BEGIN RECORDS FOR THIS EXERCISE
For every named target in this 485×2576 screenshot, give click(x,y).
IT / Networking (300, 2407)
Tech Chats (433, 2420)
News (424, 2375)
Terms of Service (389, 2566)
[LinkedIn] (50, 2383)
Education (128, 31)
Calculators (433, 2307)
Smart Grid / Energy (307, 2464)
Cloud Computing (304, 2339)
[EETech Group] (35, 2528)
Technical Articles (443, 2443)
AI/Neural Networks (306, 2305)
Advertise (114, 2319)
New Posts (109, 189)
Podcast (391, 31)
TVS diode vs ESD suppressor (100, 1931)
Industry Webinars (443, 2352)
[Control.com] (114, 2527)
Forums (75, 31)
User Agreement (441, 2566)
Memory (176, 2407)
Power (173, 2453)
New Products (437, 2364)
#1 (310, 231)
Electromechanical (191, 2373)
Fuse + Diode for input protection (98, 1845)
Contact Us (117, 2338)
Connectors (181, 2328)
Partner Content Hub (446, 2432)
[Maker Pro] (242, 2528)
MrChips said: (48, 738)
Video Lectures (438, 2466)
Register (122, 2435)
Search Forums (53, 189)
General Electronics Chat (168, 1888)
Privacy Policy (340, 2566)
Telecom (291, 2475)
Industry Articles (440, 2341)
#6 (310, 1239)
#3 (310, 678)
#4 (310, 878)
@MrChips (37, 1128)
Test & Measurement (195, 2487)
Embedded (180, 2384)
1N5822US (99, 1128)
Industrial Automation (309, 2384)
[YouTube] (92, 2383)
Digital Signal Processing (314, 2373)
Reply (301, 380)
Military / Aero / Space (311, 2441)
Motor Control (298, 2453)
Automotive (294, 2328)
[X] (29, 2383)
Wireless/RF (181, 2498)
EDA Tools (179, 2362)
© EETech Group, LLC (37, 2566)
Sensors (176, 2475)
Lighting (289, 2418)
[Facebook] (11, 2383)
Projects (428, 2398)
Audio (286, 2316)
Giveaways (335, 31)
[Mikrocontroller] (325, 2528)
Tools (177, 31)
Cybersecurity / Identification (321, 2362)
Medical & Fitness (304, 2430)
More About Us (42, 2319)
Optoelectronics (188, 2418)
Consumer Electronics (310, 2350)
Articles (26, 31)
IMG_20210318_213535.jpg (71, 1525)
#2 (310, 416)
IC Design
END RECORDS FOR THIS EXERCISE
## WORK INSTRUCTION
Write out the data once more, word for word.

## SOLUTION TO THE PROBLEM
For every named target in this 485×2576 screenshot, give click(x,y).
IT / Networking (300, 2407)
Tech Chats (433, 2420)
News (424, 2375)
Terms of Service (389, 2566)
[LinkedIn] (50, 2383)
Education (128, 31)
Calculators (433, 2307)
Smart Grid / Energy (307, 2464)
Cloud Computing (304, 2339)
[EETech Group] (35, 2528)
Technical Articles (443, 2443)
AI/Neural Networks (306, 2305)
Advertise (114, 2319)
New Posts (109, 189)
Podcast (391, 31)
TVS diode vs ESD suppressor (100, 1931)
Industry Webinars (443, 2352)
[Control.com] (114, 2527)
Forums (75, 31)
User Agreement (441, 2566)
Memory (176, 2407)
Power (173, 2453)
New Products (437, 2364)
#1 (310, 231)
Electromechanical (191, 2373)
Fuse + Diode for input protection (98, 1845)
Contact Us (117, 2338)
Connectors (181, 2328)
Partner Content Hub (446, 2432)
[Maker Pro] (242, 2528)
MrChips said: (48, 738)
Video Lectures (438, 2466)
Register (122, 2435)
Search Forums (53, 189)
General Electronics Chat (168, 1888)
Privacy Policy (340, 2566)
Telecom (291, 2475)
Industry Articles (440, 2341)
#6 (310, 1239)
#3 (310, 678)
#4 (310, 878)
@MrChips (37, 1128)
Test & Measurement (195, 2487)
Embedded (180, 2384)
1N5822US (99, 1128)
Industrial Automation (309, 2384)
[YouTube] (92, 2383)
Digital Signal Processing (314, 2373)
Reply (301, 380)
Military / Aero / Space (311, 2441)
Motor Control (298, 2453)
Automotive (294, 2328)
[X] (29, 2383)
Wireless/RF (181, 2498)
EDA Tools (179, 2362)
© EETech Group, LLC (37, 2566)
Sensors (176, 2475)
Lighting (289, 2418)
[Facebook] (11, 2383)
Projects (428, 2398)
Audio (286, 2316)
Giveaways (335, 31)
[Mikrocontroller] (325, 2528)
Tools (177, 31)
Cybersecurity / Identification (321, 2362)
Medical & Fitness (304, 2430)
More About Us (42, 2319)
Optoelectronics (188, 2418)
Consumer Electronics (310, 2350)
Articles (26, 31)
IMG_20210318_213535.jpg (71, 1525)
#2 (310, 416)
IC Design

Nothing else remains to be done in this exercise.